The main idea to keep in mind while managing enhancements is to ensure that the difference between current functionality and the proposed state is clearly, analyzed, identified, documented and communicated from the determination of the business objective until the enhancement is successfully implemented.   Approached from both the business and system perspective, this parallelism should be apparent from A to Z throughout the entire lifecycle of the enhancement.   Systems can be enhanced for many reasons including but not limited to the following2 :
  • Enhancements for improving business processes or user experience
  • Changes due to corporate, governmental, regulatory or compliance directives
  • Technical enhancements due to operating system, server, database or platform changes
  • System upgrades from an older version of the software (conversions or “lift and shifts”)
  • Interface changes from downstream or upstream systems

Enhancements and BABOK® Guide Alignment

1. Business Analysis Planning & Monitoring
Just like new development, the Business Analyst should consider what is needed to manage requirements and monitor progress for enhancements.  Some organizations already have pre-defined implementation schedules and processes that the Business Analyst will need to be aware of and adhere to.  If there is no established protocol, this would be a great opportunity to work on building one.  A lot of times, there is a “wish list” from the business that requires assistance from the Business Analyst to manage and facilitate. It should be mentioned that, unlike for new projects, formal project managers are not always assigned to manage enhancements.


Best Practice Tips
 
  • Approach enhancements as you would for new projects by holding regular meetings and communicating progress accordingly.  As enhancement requests come in, manage them in an organized and clear manner.
  • Determine who the stakeholders are and how they will be impacted by the enhancement.  Do not just assume that because the system is already established, the business partners are static.  
  • Engage experts familiar with the system such as the technical teams, subject matter experts and power users already well-versed in the application.  Also include downstream, upstream, reporting and external vendor systems.
  • For larger enhancements, explore the possibility of building requirements for a pilot mode.  If implementation is designed with a pilot phase, user testing, training and implementation can be accommodated without impact to functionality.
  • Identify sources to review existing problems currently impacting the system by researching service or incident tickets for “defects”.  Identifying any overlap will help with overall planning activities for the solution. 
  • Create a checklist of items to consider when changing the system.  This list can help organize the due diligence that needs to be performed to accurately capture the complexity of the current state and proposed state. 
2. Elicitation
Often times, a system has inherent technical boundaries or limitations that should be identified up front prior to business requirement gathering.  This will enable the Business Analyst to focus the sessions at the appropriate level of detail required.  This can be particularly challenging when dealing with legacy systems or systems with inflexible technologies.

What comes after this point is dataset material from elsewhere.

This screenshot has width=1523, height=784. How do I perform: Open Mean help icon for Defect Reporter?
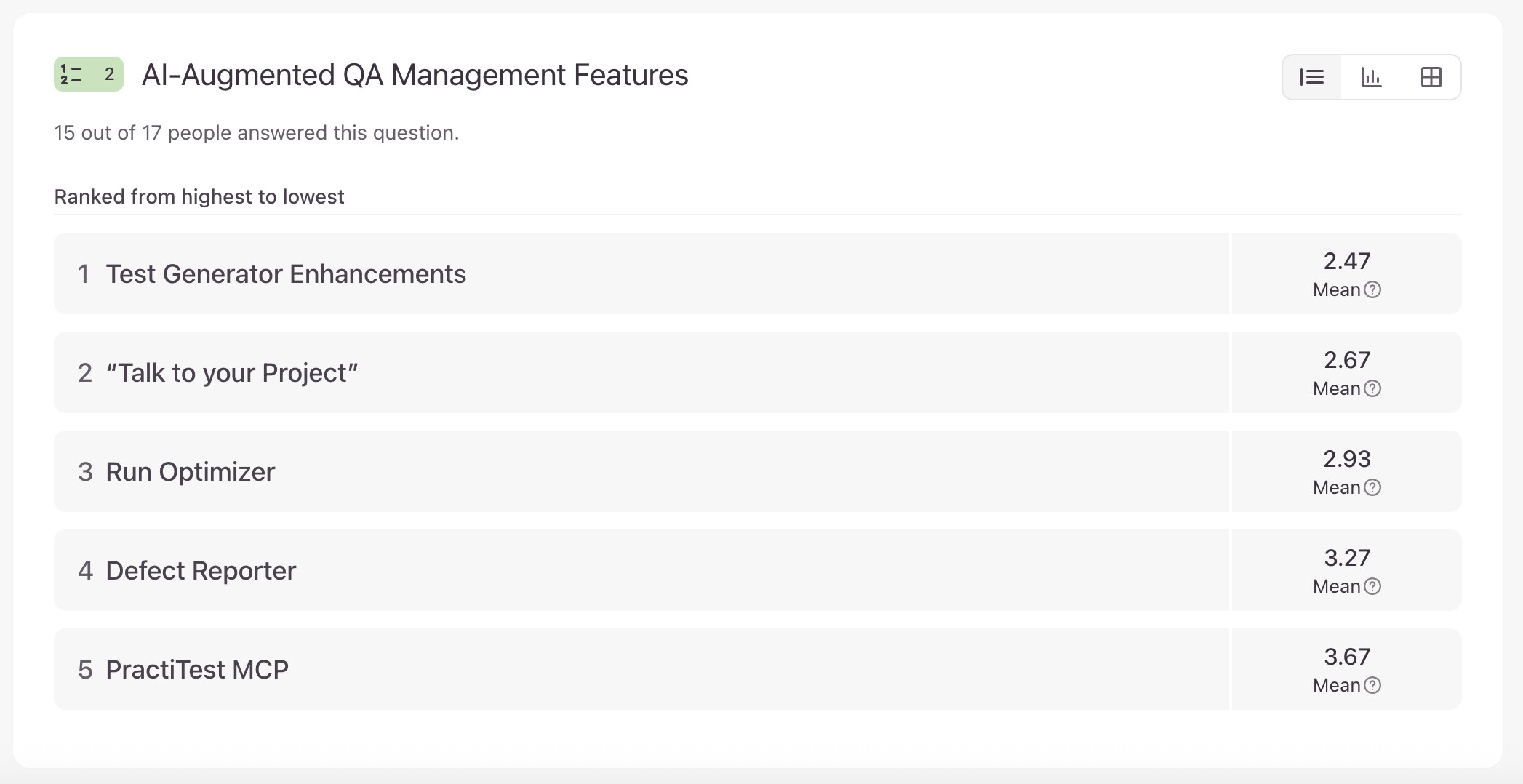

For example, if a system cannot handle ad hoc reporting, then this should be known beforehand in order to prevent false promises to the business community. Eliciting requirements for enhancements must include a detailed understanding of the system’s current state, the business and any workflow or technical dependencies.
 

Best Practice Tips
 
  • Learn the system that needs enhancements. See if there are existing user manuals or technical documentation that can be reviewed.  Also, see if there is a test environment that can be accessed to review current functionality.  
  • Remember to review any data dependencies, mapping or formatting possibly impacting the enhancement (i.e. if the system has ten character field, but the maximum length accepted by a downstream system is five characters).  
  • If unidentified “defects” are uncovered during elicitation, work closely with the technical team(s) to address and manage them accordingly and with the business to prioritize.  
  • While gathering requirements, be aware that the users’ understanding of “current” functionality could sometimes be different from what is actually occurring in the system.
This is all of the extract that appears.